If you are deciding between a business website and a landing page, start from the goal. When the goal is clear, the right structure becomes much easier to choose.
The conclusion
A landing page is not just a smaller website, and a business website is not just a bigger landing page. Each one serves a different job.
A landing page helps when you want to move a visitor from an ad or campaign into one clear action. A business website builds a broader company presence, presents services and work, supports trust, and gives you more room for long-term growth.
In many cases, the best setup is both: one official company website and focused landing pages for specific offers and campaigns. Start with the goal, not the page count.
Frequently asked questions
Is a landing page a website?
Yes. A landing page is a web page, but it is usually designed around one marketing or lead goal, while a full website contains broader sections and information.
Can a landing page rank on Google?
Yes, if it is indexable and useful.
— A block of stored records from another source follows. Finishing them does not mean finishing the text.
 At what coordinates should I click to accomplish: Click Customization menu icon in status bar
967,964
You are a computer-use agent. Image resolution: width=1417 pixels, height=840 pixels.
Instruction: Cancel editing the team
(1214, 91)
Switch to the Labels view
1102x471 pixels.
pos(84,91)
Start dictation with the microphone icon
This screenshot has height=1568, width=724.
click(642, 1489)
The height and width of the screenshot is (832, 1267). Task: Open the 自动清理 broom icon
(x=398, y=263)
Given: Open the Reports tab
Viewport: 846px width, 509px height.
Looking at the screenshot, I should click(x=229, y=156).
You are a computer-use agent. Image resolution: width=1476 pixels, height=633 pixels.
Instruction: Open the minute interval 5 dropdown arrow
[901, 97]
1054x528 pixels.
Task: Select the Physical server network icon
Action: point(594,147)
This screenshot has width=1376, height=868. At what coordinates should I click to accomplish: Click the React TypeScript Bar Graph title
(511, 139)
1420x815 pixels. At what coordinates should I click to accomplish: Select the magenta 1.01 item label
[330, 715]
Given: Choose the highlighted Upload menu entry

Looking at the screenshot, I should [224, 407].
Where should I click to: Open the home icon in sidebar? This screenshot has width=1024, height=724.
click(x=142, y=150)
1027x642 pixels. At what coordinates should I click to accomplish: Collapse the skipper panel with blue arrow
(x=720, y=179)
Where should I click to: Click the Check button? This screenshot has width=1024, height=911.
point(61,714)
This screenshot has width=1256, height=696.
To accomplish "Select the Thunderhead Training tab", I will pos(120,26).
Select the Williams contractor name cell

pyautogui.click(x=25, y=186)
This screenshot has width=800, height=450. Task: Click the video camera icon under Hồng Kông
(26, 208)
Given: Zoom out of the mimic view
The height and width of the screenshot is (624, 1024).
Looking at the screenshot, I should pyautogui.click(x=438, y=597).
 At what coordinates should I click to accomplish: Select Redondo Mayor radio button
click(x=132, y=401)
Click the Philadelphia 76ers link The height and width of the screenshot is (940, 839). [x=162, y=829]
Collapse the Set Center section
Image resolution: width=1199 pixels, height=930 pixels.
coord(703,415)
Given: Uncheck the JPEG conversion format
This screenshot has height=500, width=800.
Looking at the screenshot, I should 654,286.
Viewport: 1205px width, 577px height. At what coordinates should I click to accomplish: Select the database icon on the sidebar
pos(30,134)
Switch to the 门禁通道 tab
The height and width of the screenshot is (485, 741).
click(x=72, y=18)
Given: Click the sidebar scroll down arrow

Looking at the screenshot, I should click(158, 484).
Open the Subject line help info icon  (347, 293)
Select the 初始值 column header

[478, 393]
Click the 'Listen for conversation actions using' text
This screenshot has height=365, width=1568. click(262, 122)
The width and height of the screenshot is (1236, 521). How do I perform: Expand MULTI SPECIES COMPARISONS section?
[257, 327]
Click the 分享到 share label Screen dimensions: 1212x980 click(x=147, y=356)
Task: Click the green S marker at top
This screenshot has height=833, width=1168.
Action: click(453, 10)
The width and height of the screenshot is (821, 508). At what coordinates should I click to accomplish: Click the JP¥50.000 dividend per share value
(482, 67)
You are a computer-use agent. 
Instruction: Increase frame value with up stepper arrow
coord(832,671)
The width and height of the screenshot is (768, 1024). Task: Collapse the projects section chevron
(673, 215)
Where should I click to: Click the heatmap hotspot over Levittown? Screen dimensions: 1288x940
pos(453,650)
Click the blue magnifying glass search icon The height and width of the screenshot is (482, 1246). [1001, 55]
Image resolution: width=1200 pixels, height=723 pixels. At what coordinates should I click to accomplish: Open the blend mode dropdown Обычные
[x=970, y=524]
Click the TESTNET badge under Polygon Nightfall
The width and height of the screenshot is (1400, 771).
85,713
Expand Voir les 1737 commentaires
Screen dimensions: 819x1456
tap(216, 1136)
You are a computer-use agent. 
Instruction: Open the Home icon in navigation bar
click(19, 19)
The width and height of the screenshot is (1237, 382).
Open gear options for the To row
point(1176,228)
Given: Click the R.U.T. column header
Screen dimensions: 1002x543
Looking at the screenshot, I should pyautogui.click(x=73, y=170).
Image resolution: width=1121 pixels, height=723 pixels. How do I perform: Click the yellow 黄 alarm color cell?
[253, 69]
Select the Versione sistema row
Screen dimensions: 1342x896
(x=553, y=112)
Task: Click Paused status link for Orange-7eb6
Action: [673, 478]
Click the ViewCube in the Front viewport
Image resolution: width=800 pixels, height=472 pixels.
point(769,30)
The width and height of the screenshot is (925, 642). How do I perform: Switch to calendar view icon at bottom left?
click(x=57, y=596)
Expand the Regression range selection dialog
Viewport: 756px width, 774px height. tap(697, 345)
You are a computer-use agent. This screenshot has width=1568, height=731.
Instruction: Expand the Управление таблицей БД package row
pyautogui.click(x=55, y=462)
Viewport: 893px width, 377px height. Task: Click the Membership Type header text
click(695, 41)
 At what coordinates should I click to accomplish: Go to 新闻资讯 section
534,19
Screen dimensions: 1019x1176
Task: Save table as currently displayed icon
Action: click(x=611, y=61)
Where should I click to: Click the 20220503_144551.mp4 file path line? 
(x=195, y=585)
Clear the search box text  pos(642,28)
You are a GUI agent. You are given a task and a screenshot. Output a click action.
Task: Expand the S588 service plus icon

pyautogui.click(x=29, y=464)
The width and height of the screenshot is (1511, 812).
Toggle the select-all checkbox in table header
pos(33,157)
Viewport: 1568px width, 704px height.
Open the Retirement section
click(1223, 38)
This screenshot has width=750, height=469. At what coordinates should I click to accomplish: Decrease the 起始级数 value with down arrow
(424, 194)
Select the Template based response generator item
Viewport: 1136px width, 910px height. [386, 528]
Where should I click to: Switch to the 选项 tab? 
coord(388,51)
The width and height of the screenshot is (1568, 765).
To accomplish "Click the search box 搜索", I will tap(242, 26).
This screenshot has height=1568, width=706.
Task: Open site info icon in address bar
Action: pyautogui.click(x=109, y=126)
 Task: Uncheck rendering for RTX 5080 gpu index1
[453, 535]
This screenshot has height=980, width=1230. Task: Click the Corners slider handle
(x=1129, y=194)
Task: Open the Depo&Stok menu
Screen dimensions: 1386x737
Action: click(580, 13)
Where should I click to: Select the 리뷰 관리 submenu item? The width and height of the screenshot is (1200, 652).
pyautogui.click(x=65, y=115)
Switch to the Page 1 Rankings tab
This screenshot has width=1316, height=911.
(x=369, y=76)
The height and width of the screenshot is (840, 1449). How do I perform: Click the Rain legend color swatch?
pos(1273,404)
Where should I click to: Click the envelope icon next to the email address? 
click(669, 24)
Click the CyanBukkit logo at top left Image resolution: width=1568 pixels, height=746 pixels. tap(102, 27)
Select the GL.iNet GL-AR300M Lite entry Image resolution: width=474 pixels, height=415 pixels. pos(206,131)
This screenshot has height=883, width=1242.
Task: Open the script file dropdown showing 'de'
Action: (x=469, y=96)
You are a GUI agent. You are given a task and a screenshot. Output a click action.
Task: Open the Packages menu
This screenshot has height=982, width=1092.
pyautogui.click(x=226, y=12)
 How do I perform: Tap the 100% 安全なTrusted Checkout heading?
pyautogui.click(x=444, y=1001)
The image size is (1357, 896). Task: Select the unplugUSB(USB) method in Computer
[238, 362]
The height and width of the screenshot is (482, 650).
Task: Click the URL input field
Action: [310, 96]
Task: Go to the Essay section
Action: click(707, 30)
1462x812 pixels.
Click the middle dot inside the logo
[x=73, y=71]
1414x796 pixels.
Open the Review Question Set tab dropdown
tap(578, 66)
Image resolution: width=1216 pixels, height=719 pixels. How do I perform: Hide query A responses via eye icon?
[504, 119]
However, a business website gives you more room to target several services and search topics over time.
Which one is cheaper: a landing page or a website?
A landing page is often cheaper because its scope is smaller, but final cost still depends on design, content, integrations, and required features.
Should a new company start with a website or a landing page?
If the company needs a formal presence and several services, a business website is usually the better start. If the immediate need is one focused campaign, a landing page can be the better first step.
Can I add landing pages to a company website later?
Yes. Many businesses keep one official company website and add separate landing pages for campaigns, lead generation, or sales offers.
Do I need a custom domain?
A custom domain is important for companies because it strengthens brand clarity and formal trust. Some temporary or test pages can start with a shareable link first, then move to a domain later.
How long does website development take?
That depends on page count, content readiness, design level, and required features. A landing page is usually faster than a multi-page business website.
Is launching a website enough for SEO?
Launching is only the start. Search visibility also depends on content quality, structure, indexing, competition, links, and continuous improvements.